研究表明植物中的大部分SPL家族基因是 miR156的靶基因，而且miR156/SPL調控模式在調節植物生長發育中起重要作用[42]。擬南芥[10]、番茄[6]、大豆[43]和水稻[22]等植物中SPL家族的大部分成員被證實是miR156的靶基因，本研究也預測17個AmSPLs中有8個是miR156的靶基因，這表明miR156介導的轉錄后調控在植物中具有保守性。這些結果說明miR156對SPL家族調控起著重要的作用。雖然未被預測出其余9個AmSPLs是Am-miR156的靶基因，但也不能排除其存在的可能性。
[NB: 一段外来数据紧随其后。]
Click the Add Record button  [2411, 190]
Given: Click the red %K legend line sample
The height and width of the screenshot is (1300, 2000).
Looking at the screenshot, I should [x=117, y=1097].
同時也有研究表明miR156靶向SPL轉錄因子對擬南芥花青素生物合成存在負調控[14]， Kishima等[44]早已證明藍光可以誘導甜菜色素的積累，而花青素和甜菜色素的合成在環境影響因子中存在相似之處，本研究中的qRT-PCR結果也顯示藍光條件下AmSPL的表達量均顯著低于黑暗中，因此可以推測藍光誘導miR156過表達從而抑制AmSPL的表達，促進甜菜色素的積累。